A scientist from the National Institute of Amazonian Research (INPA) has shown that hydropower stations have their emissions problems, producing large amounts of the two principal greenhouse gases, carbon dioxide and methane – sometimes in greater quantities than the emissions from fossil fuel power plants.
The scientists in the SAE study looked not only at projected rainfall as climate change intensifies, but also at the predicted impact on river flows, because energy generation at hydroelectric power plants depends on how much water is flowing through them.
Results suggest that the flows at the country’s four largest power stations – Itaipu, Furnas, Sobradinho and Tucuruí – will decline between 38% (RCP 4.5) and 57% (RCP 8.5). Brazil has suffered serious water shortages in the last three years, so this projection prompts considerable concern.
Brazil has already exploited most of its hydro-generation potential in the rest of the country, so the government expects the Amazon basin to play a starring role in the future, with no fewer than 30 of the 48 planned dams destined for the Amazon rainforest. Some have already been built, and the study suggests that all will be seriously affected.
The flow for the Santo Antônio dam on the Madeira river, which flows into the Amazon basin from Bolivia, is expected to fall by between 40% (RCP 4.5) and 65% (RCP 8.5). And the flow of the Xingu river in eastern Amazonia, which will feed the giant Belo Monte dam, now nearing completion, will fall by from 25% (RCP 4.5) to 55% (RCP 8.5).

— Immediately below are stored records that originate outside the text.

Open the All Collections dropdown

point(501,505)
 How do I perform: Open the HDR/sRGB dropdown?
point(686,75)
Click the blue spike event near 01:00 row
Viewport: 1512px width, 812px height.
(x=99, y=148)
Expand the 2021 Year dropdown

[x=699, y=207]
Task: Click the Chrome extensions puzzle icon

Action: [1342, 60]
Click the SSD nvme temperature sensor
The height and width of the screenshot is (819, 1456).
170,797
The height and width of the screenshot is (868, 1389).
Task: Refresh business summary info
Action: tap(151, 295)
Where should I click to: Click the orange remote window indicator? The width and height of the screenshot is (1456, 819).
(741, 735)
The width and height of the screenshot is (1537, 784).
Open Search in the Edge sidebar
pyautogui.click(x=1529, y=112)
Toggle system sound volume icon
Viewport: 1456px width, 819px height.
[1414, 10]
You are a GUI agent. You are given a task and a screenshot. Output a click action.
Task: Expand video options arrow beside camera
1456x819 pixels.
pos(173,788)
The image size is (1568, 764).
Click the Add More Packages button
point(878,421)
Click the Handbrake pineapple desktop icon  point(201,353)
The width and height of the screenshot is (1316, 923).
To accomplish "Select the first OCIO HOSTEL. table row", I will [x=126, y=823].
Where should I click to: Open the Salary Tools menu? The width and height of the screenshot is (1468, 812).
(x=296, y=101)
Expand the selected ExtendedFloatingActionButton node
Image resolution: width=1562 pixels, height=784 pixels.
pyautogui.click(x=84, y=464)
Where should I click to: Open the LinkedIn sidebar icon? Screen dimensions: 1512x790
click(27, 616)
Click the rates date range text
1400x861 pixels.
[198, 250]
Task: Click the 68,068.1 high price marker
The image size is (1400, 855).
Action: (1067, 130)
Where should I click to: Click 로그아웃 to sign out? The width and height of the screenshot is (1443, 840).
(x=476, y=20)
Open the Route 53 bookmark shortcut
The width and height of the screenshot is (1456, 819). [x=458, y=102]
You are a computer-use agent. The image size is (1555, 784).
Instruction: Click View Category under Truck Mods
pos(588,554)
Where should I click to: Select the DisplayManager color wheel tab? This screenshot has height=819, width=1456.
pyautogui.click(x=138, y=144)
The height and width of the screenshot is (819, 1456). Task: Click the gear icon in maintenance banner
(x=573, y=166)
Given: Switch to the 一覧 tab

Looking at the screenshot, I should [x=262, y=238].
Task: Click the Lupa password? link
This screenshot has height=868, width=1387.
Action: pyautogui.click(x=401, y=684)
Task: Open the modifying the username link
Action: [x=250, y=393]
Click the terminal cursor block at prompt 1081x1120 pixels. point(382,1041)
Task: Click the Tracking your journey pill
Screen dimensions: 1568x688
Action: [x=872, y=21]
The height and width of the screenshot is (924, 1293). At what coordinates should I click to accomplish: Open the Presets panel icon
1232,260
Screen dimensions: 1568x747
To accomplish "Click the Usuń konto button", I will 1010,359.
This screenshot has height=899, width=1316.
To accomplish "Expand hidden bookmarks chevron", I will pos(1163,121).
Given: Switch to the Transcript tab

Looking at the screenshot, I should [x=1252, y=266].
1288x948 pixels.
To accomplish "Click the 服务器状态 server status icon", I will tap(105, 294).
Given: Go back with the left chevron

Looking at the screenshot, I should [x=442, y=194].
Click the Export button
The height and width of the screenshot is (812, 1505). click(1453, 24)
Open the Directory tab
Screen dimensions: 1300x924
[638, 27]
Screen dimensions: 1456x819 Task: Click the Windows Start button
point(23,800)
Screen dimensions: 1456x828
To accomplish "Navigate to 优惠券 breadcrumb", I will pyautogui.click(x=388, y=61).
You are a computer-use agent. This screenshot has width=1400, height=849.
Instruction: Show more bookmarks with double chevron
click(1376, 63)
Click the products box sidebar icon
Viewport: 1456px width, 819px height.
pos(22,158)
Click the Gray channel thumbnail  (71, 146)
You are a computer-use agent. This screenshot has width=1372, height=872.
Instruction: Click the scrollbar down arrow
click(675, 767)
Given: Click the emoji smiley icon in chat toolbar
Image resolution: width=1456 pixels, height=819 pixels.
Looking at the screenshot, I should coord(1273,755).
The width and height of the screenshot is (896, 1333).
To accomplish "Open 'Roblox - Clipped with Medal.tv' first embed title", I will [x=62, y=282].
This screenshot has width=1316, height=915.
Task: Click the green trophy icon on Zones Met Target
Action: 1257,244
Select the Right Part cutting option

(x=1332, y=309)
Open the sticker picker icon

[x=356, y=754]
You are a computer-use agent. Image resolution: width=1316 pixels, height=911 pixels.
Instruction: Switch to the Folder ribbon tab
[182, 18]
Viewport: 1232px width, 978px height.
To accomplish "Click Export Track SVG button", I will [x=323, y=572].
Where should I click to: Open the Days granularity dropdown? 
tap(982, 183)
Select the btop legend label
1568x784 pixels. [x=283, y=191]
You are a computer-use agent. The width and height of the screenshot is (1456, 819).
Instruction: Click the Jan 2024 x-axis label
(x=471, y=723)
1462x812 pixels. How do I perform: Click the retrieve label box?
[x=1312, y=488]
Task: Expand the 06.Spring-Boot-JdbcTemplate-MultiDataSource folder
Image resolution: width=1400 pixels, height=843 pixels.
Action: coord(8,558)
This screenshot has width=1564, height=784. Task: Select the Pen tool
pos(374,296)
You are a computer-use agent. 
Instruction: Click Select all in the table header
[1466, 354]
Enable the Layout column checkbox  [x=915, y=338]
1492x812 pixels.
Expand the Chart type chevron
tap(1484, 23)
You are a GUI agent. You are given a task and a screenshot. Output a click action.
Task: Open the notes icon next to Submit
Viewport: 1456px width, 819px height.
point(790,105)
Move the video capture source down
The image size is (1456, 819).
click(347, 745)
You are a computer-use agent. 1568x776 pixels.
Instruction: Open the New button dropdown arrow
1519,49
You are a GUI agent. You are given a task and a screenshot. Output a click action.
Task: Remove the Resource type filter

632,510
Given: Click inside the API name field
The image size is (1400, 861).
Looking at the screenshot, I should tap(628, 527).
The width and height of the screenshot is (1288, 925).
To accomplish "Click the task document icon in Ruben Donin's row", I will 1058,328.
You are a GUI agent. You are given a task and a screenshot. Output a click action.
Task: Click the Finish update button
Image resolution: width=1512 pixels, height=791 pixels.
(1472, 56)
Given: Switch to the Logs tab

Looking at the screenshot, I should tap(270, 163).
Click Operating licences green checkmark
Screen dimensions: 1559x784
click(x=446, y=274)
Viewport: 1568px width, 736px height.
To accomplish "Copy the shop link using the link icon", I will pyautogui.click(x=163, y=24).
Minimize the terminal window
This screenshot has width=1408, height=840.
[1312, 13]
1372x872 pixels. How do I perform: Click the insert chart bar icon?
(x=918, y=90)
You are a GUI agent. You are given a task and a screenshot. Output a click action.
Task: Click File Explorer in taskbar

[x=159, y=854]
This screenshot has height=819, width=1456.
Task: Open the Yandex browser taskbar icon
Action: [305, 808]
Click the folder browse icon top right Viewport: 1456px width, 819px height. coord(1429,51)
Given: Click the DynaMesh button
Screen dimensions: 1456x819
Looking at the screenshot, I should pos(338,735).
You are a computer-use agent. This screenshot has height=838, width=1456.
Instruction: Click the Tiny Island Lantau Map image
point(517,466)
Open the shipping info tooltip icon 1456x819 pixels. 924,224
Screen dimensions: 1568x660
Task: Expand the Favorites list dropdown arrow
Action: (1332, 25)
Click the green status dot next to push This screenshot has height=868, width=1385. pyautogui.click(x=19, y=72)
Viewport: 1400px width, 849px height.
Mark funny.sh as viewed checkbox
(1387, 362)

There are already grave concerns about Belo Monte’s financial viability, as it is expected to operate at its full capacity for only two months in the year, generating just 4,500 megawatts (MW) out of its installed capacity of 11,233 MW. Further reductions in the flow could well make the dam financially unviable.
The outlay (at least US$18 billion) and the extensive damage already inflicted on biodiversity and indigenous and traditional people would both have been for nothing.
Unless the government has a rethink, the same could happen elsewhere in the Amazon. The simulations suggest that the flow for the Sāo Luís dam planned for the Tapajós river could decline from between 20% (RCP 4.5) to 30% (RCP 8.5).
Unlike Sāo Luís, most new power plants planned for the Amazon use run-of-the-river schemes, meaning they use river flows without the construction of large reservoirs. Their electricity generation will rely directly on the amount of water flowing in the river at any given time, so the amount of energy generated will be seriously reduced if the dry season gets longer.
Reduces efficiency
Brazil could fall into a vicious cycle: the more dams built in the Amazon, the greater the deforestation, which adds to climate change, which in turn reduces the efficiency of the dams.
The report also looks at the impact of climate change on agriculture, and concludes that some of the country’s main crops could suffer a serious decline in the areas already under cultivation – corn (28%), beans (26%) and rice (24%).
Worst affected would be the country’s main export crop, soybeans, declining by up to 39%. This would mean significant financial losses, since the crop currently brings in US$ 20 billion in export earnings annually.
The report relies on simulations, which, of course, can always be wrong. But one conclusion seems certain: Brazil cannot plan for the future on the basis of past assumptions that the climate will essentially remain the same.
As Roberto Schaeffer, a scientist involved in the study, told OC: “We can’t do this any more. The future will not necessarily repeat the past.” – Climate News Network
This is a slightly abridged version of a report published on Mongabay.com
Sue Branford, a journalist, is managing editor of the Latin America Bureau UK website.